The Energy Revolt of 2008?

I've argued so many times now that Barack Osama is the reincarnation of Jimmy Carter that it's old news these days ("Windfall profits" tax? come on!). I can't ignore though, the similarities between today and the late 70's (aside from the music, jeez, if I hear one more Foreigner song I'm gonna heave!).

Now these similarities have just become, well, weird: Perhaps the Gipper himself will make one last siren call from the great beyond. Unilateral surrender to our enemies? Been there, done that. Save gas and rescue our nation by wearing a sweater? Er, I mean pumping up your tires? Been there, done that. America won't elect a quasi-communistic, anti capitalist, America loathing liberal wussy again; no way, no how. Anything is possible now, even a McCain landslide...T

Larry Kudlow makes an interesting suggestion in his article on NRO:

As Sen. John McCain and the GOP leadership nationalize the drill, drill, drill message, the Republican party might conceivably be riding a summer political rally. The question of offshore drilling, along with expanded domestic energy production, has suddenly become the biggest political and economic wedge issue of this election....There is a voter revolt going on, and it reminds me of the anti-tax rebellion that lifted Ronald Reagan into office twenty-eight years ago. Is the conventional wisdom about to be swept away?...

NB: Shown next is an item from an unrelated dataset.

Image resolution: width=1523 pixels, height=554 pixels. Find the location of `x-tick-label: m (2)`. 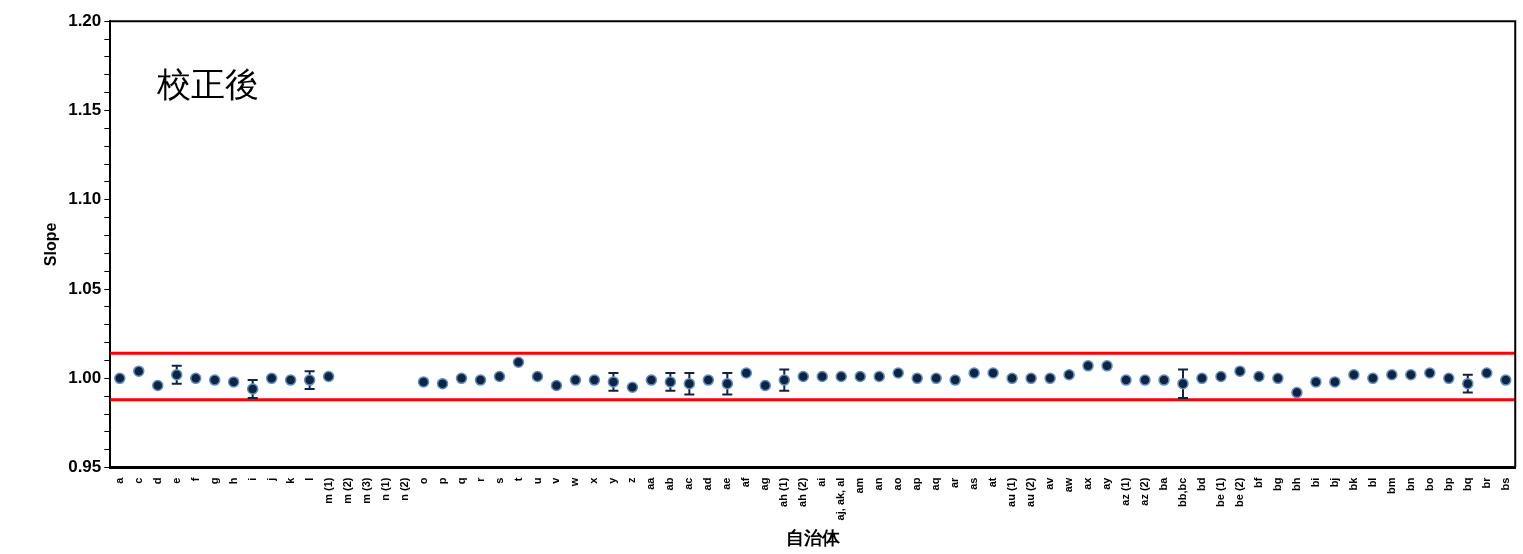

Without even realizing it, the GOP drilling offensive has become a new contract with America. And it appears to be working. The public is putting aside global warming and choosing instead new-energy production, a stronger economy, and more job creation. Voters want growth, not austerity. They want Ronald Reagan, not Thomas Malthus. And by resisting this grassroots call, the Democratic party is digging itself into one of the biggest political dry holes in history.

I've had the contrarian instinct for a while that global warming had peaked (both substantively and politically) as an issue. Al Gore's Nobel Prize felt like a pretty good contrarian indicator. And now the drilling issue is beginning to feel a little like tax cuts thirty years ago--key to, and emblematic of, a pro-growth, populist/capitalist/anti-declinist agenda. Obama's tire gauge is reminiscent of Jimmy Carter's sweater. And leave aside the tax revolt analogy; it's worth remembering that energy itself was an issue in 1980. Reagan took what seemed at first a politically dicey drill/deregulate position, and ended up clobbering Carter and being vindicated by the policy of deregulation.

Wishful thinking? Or the lessons of history?